• **GIVEN INSTRUCTION**
In the listing below, copy out word for word the stretch from the line containing "hopital paris 19 (299, 464)" through the line containing "hopital lyon (16, 458)", with both of those lines included.

• **LISTED ENTRIES**
= = = = = = =
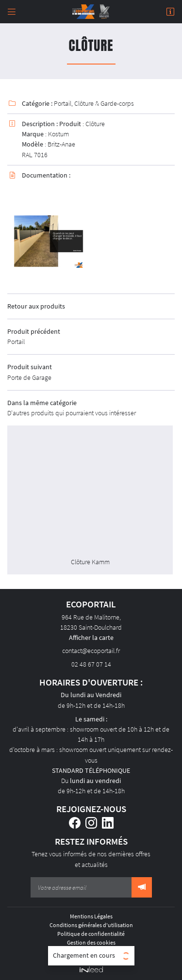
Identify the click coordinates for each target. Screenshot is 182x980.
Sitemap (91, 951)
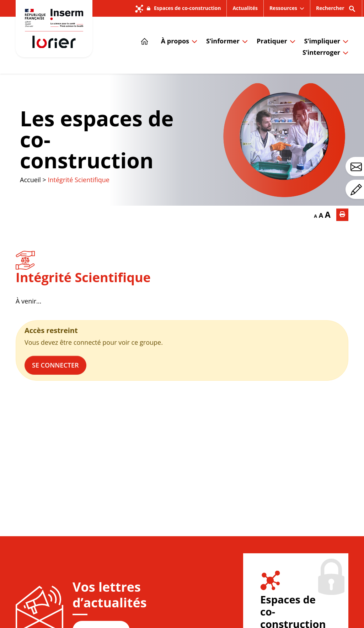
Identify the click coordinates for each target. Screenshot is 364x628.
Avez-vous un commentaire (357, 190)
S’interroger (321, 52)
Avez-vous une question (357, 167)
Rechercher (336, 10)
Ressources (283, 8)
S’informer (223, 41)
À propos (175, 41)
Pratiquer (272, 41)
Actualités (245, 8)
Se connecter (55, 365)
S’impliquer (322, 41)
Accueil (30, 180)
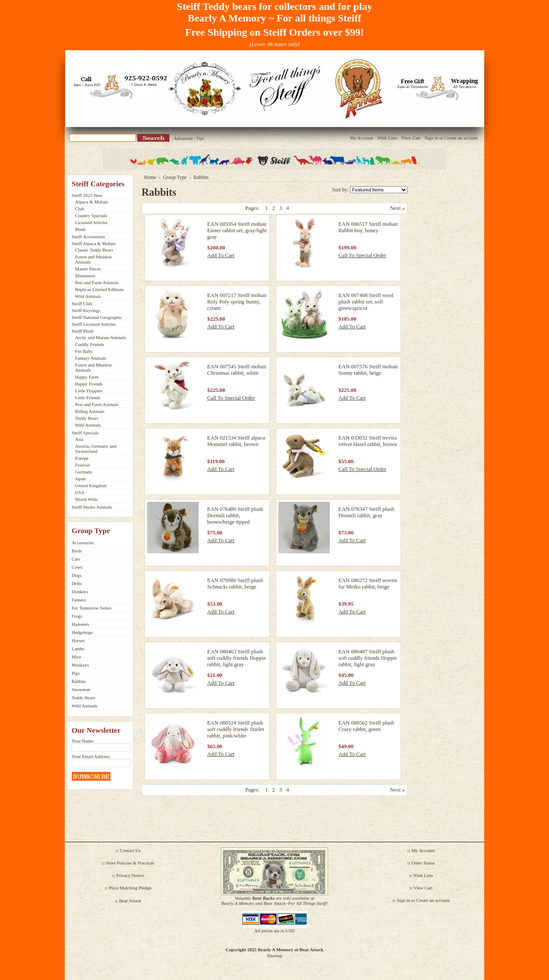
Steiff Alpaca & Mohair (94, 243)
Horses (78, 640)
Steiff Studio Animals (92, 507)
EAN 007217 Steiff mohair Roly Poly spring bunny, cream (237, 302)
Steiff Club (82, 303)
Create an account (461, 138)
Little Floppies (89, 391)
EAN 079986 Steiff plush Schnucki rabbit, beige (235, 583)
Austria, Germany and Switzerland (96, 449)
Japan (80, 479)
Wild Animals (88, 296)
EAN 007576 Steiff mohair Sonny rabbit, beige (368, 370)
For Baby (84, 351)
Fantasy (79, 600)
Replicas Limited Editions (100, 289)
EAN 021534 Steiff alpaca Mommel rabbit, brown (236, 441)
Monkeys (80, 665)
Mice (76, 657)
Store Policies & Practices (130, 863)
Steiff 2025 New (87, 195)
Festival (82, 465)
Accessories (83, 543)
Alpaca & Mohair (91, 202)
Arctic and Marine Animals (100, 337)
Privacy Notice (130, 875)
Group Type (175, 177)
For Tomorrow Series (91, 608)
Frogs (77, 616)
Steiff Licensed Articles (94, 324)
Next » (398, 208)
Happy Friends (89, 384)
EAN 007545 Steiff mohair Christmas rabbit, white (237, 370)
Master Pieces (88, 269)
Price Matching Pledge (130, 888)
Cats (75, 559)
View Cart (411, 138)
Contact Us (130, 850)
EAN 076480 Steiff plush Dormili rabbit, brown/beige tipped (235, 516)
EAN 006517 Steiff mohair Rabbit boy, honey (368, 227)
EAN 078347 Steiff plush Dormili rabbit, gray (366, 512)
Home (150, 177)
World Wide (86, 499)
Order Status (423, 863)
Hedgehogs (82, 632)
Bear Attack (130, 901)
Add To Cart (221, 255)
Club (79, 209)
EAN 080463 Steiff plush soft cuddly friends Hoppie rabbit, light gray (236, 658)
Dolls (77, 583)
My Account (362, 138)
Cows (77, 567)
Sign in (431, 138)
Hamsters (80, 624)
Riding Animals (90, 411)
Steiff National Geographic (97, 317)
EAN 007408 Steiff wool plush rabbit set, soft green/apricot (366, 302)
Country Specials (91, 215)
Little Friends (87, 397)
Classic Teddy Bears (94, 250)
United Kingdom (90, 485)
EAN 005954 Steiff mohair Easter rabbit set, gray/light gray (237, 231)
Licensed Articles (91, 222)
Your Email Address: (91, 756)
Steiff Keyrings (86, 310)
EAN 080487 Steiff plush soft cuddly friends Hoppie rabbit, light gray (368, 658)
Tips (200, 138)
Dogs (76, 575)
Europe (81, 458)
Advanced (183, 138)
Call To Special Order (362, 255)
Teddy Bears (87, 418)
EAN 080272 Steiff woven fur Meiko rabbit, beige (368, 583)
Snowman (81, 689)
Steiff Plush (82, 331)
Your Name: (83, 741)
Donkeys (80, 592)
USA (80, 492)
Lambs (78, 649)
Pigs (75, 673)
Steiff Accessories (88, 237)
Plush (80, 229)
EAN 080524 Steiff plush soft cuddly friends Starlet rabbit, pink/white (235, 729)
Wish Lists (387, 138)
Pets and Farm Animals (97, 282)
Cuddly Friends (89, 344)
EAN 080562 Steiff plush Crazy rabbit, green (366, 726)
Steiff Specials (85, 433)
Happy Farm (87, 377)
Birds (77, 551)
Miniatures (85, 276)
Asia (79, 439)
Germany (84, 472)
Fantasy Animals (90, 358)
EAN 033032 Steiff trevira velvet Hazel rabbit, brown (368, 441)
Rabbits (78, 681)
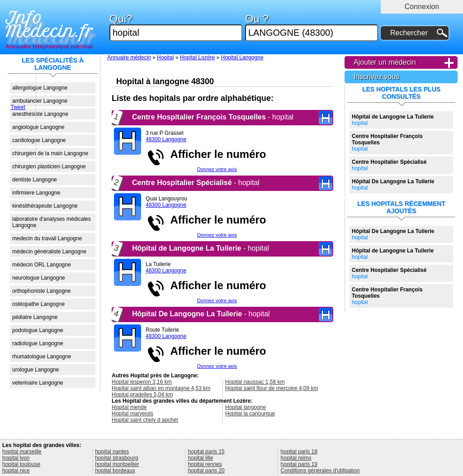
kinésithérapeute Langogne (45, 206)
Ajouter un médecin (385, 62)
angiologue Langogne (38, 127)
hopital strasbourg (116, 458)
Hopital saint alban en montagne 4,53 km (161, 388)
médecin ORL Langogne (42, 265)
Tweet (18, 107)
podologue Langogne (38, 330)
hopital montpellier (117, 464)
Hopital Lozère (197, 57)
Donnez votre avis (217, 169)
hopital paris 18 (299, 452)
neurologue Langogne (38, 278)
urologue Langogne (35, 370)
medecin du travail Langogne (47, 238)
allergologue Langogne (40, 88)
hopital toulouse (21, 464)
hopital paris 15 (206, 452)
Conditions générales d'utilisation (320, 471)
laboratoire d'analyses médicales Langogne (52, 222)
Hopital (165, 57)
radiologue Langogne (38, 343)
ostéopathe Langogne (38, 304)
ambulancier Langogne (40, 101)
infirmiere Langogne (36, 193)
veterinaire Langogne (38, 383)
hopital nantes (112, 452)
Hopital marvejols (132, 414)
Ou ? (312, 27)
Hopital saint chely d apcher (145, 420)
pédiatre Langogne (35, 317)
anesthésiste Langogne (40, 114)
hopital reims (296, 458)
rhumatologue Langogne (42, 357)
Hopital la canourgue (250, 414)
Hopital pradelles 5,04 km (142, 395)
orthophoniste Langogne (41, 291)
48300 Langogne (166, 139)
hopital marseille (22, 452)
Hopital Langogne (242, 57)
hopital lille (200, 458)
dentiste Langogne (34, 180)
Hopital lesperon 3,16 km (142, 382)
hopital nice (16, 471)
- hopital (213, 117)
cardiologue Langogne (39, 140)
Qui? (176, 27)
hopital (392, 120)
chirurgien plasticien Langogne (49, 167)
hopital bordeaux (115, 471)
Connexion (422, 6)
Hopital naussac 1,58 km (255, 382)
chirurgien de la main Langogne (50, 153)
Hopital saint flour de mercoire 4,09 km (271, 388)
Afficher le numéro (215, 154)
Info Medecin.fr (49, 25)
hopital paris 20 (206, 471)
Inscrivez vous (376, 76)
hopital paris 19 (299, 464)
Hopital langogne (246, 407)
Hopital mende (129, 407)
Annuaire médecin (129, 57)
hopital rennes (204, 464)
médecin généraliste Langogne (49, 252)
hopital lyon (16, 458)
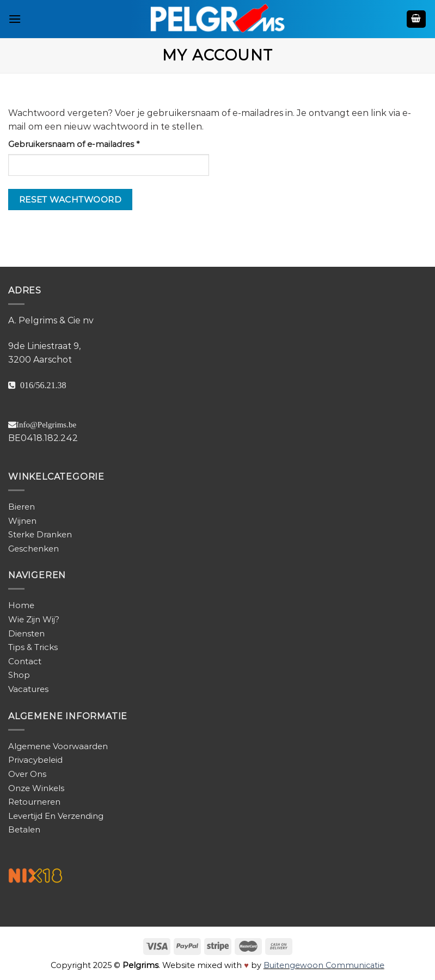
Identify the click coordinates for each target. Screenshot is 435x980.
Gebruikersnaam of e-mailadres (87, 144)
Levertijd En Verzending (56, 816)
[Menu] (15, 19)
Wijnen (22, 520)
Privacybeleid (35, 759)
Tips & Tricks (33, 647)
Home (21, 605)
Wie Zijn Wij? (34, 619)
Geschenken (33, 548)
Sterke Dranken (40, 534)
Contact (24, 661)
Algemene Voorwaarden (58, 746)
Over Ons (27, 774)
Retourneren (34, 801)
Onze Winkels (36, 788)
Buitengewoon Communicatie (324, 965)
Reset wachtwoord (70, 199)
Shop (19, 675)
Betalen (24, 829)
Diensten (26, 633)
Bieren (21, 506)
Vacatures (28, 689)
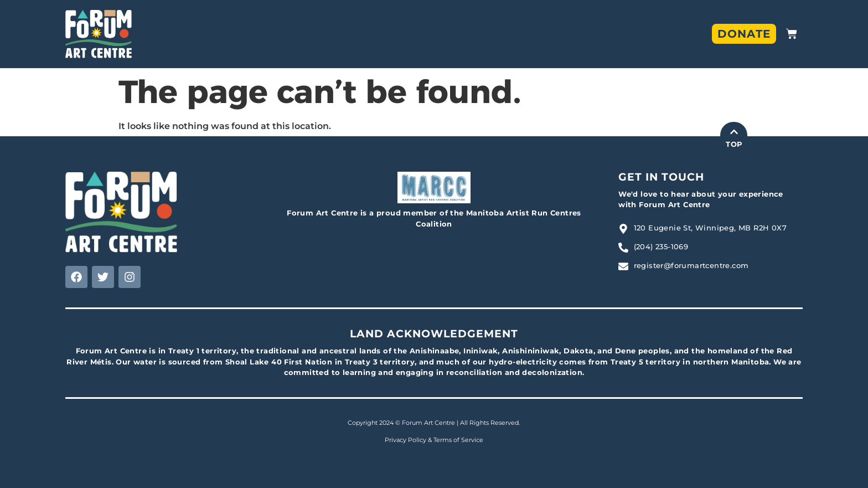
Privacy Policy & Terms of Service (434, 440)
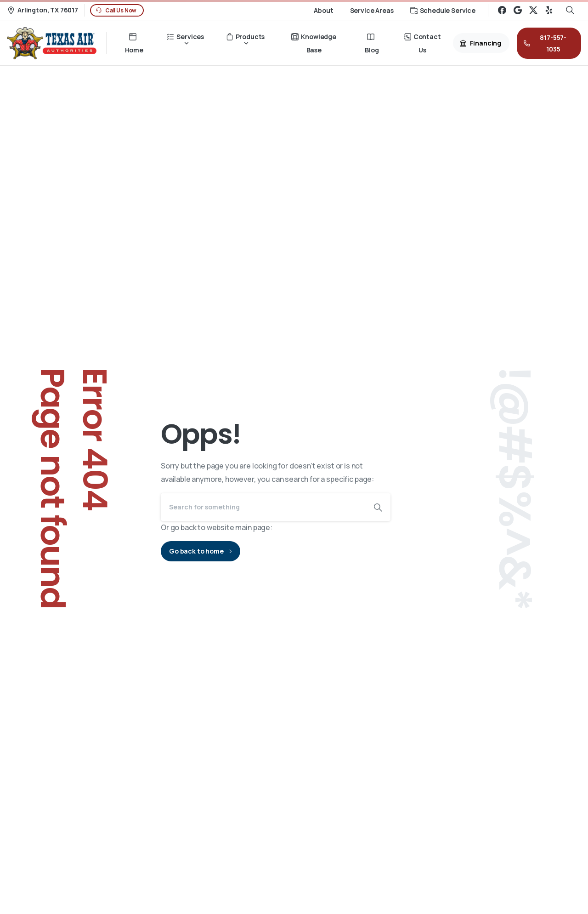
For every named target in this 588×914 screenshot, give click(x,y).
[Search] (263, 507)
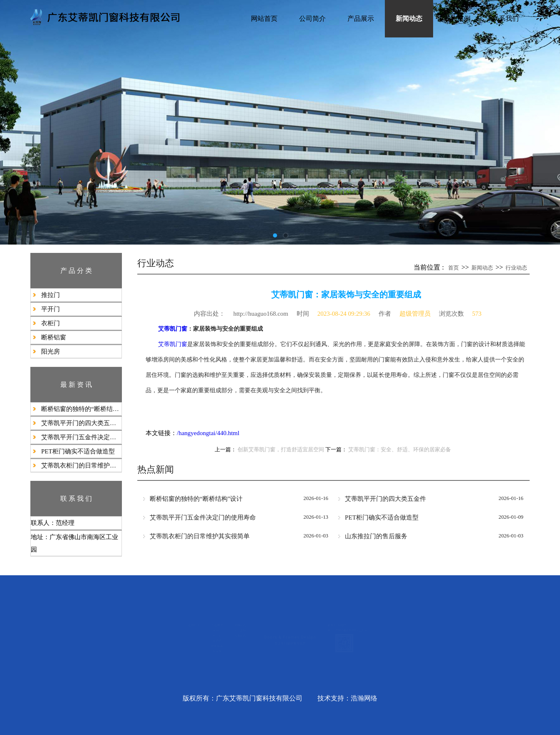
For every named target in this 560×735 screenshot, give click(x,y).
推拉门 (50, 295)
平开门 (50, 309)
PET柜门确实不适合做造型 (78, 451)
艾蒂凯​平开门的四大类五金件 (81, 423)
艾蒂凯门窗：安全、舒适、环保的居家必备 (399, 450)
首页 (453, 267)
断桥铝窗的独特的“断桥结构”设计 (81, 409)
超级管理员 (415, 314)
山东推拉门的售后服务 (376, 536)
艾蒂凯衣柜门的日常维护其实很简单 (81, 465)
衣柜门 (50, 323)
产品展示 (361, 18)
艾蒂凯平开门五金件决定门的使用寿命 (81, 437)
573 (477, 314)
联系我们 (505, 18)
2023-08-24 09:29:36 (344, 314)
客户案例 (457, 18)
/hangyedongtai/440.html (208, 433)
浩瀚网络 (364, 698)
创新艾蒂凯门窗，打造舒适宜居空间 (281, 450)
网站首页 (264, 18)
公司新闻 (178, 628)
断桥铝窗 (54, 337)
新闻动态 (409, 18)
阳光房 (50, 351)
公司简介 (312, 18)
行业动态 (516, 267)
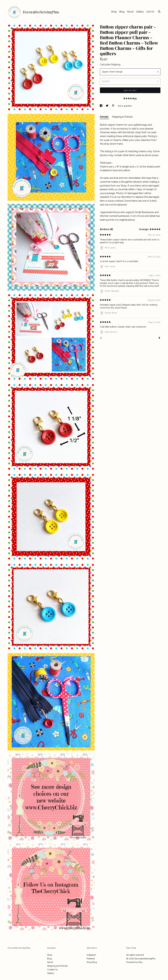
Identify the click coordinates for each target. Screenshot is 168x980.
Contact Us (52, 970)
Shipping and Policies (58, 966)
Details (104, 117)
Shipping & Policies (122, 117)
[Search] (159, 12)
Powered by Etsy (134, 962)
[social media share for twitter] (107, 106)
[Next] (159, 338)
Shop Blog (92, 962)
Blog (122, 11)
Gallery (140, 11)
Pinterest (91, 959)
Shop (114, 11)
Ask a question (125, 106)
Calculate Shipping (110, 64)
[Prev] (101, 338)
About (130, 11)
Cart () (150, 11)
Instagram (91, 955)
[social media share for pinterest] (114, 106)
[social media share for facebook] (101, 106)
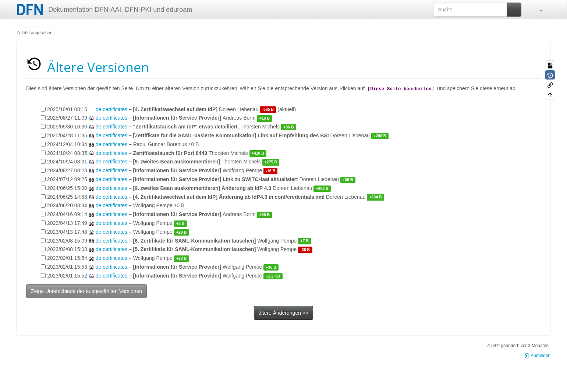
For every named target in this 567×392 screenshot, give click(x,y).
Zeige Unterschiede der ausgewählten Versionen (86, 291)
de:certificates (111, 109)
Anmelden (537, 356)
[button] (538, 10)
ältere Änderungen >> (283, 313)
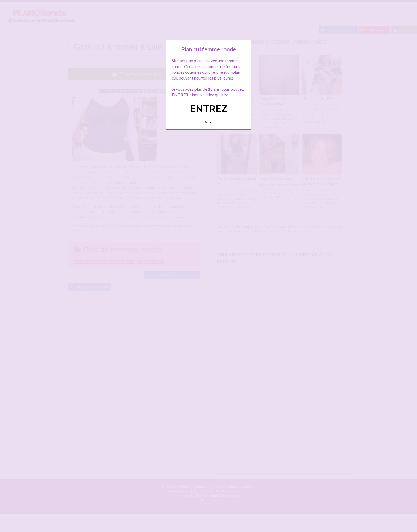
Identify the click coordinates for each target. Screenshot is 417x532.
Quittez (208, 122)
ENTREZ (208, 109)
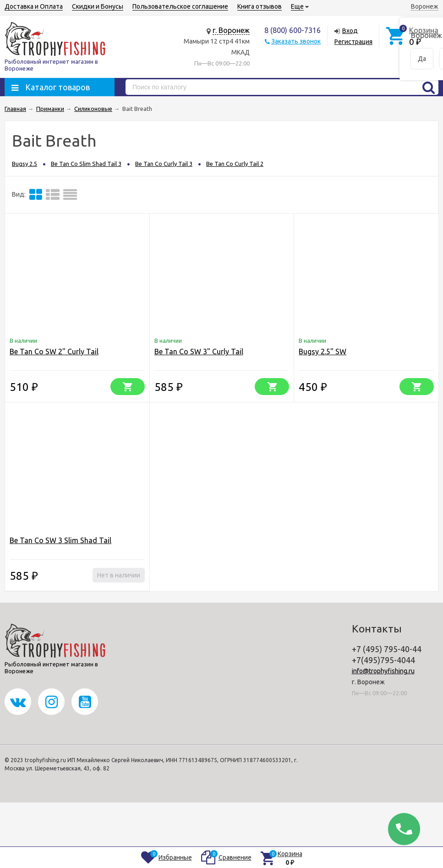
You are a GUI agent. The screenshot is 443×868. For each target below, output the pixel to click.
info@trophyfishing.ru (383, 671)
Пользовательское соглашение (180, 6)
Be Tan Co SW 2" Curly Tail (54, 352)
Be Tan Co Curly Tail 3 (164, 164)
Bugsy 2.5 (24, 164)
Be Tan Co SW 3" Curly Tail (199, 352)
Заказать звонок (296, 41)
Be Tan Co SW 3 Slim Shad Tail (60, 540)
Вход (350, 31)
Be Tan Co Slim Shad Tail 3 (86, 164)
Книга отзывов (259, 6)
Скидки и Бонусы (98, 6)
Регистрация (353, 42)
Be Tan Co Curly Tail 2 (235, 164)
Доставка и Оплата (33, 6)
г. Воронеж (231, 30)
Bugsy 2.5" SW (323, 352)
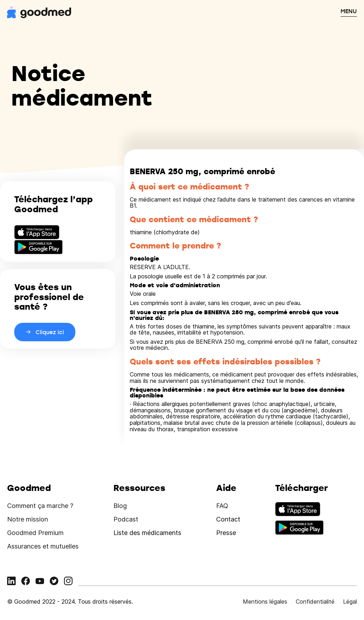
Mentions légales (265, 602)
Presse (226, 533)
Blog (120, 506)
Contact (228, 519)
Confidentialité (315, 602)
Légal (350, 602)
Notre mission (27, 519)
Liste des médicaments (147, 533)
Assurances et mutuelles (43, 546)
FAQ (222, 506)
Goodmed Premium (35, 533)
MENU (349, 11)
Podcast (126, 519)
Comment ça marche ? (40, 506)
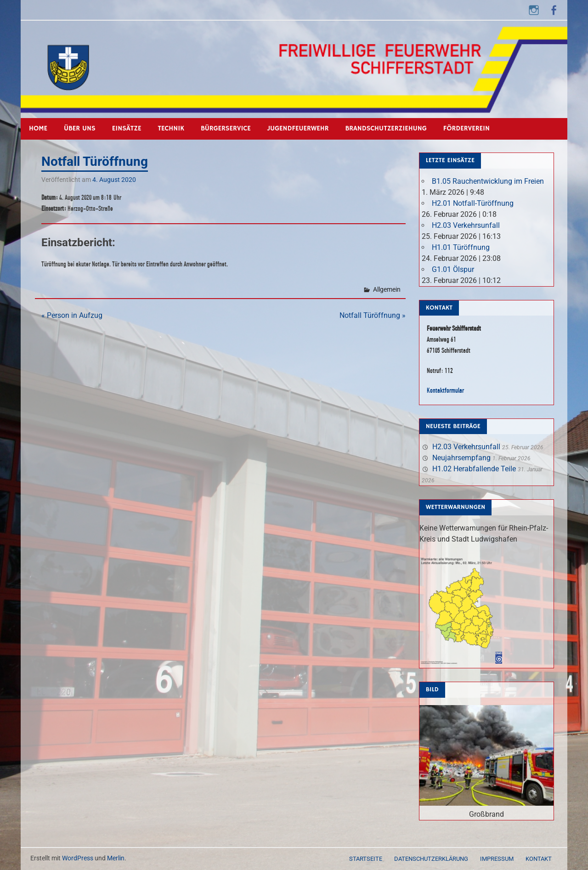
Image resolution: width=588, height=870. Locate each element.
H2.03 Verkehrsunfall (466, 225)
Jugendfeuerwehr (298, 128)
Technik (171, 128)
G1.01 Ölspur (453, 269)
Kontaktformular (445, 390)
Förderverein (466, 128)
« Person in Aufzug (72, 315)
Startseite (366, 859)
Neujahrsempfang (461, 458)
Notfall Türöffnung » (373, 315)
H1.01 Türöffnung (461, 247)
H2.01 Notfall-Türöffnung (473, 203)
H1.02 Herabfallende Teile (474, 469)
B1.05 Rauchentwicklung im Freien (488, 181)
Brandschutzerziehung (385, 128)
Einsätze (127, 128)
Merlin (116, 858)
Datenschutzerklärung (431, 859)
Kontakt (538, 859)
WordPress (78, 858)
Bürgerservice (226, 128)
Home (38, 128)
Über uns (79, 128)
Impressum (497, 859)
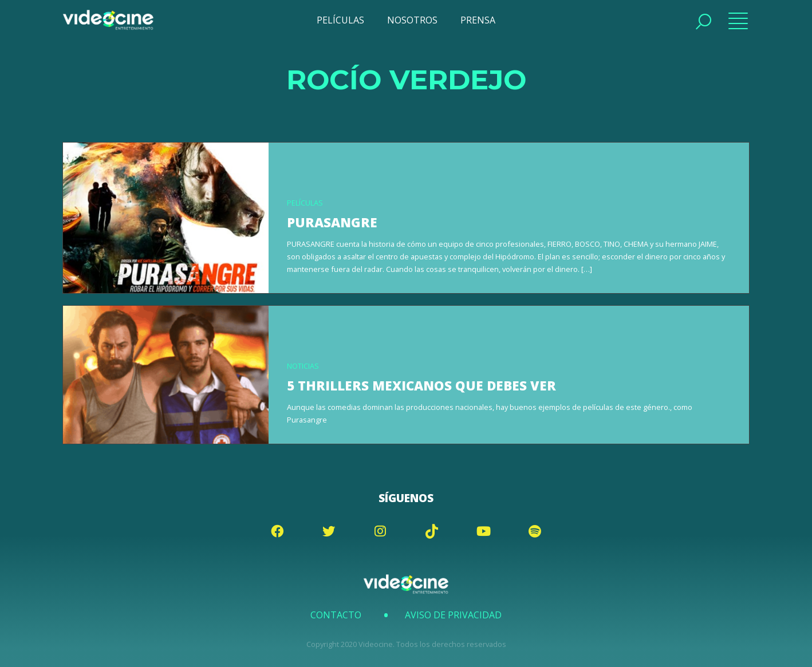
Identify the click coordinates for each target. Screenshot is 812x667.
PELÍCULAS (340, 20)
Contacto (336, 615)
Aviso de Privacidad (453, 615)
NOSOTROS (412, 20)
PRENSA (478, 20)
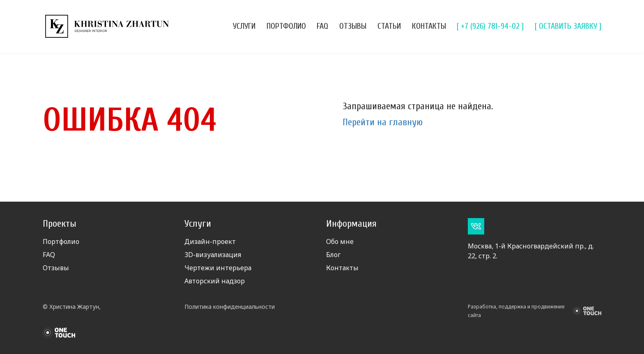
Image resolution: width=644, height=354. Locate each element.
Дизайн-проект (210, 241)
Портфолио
= = = = = = =
• **THE SOLUTION**
hopital paris 19 (299, 464)
Hopital langogne (246, 407)
Hopital mende (129, 407)
Annuaire médecin (129, 57)
hopital rennes (204, 464)
médecin généraliste Langogne (49, 252)
hopital lyon (16, 458)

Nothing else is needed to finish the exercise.